A few years back I was contemplating the existence of God and wondered why he no longer appears to people in any recognizable form like in the Bible. Early one morning I was mountain biking in a state park near Santa Cruz, California. After a tough uphill climb I arrived at a spacious meadow with a magnificent oak tree in its center. The sky was clear and the morning sun was burning off the fog. I had clear views all around across the meadow and the wonderful feeling of having it all to myself as I had not seen another living soul since I arrived at the park. The Pacific sparkled a mile below and the distant thump of crashing rollers carried up to me from the beach. I put down my bike and sat against the tree, drinking from my water bottle.

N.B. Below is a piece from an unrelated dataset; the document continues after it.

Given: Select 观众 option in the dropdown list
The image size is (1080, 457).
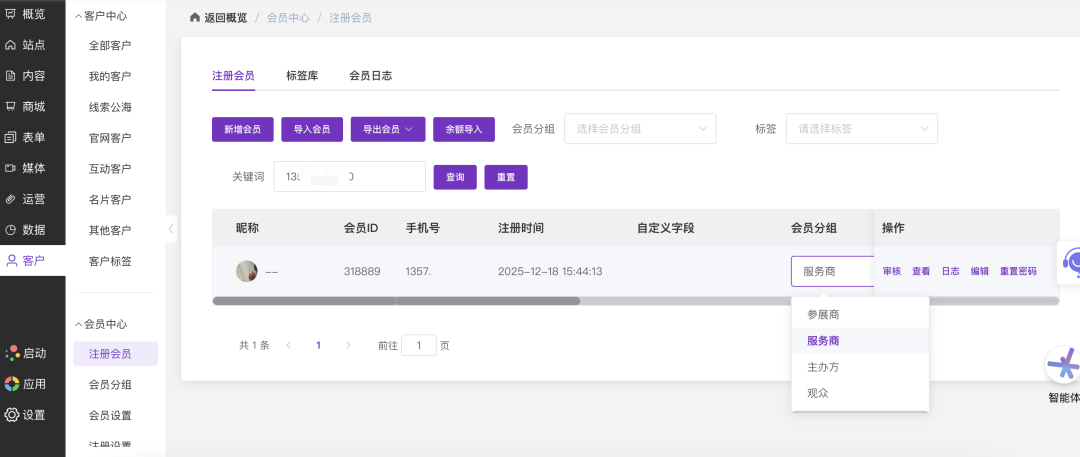Looking at the screenshot, I should click(818, 393).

I was still thinking about visions and the like when a guy appeared from nowhere. Just a guy with a genuine, warm smile and an easy manner. I have to admit my imagination fired and I wondered if I was being sent a sign. This guy could easily pass for an angel. I waited kind of breathlessly for him to say something important about my purpose and what I was supposed to do. Another part of me hoped he would not. We talked about the weather. After a moment I said, “So long,” got on my bike and rode downhill to my parked car.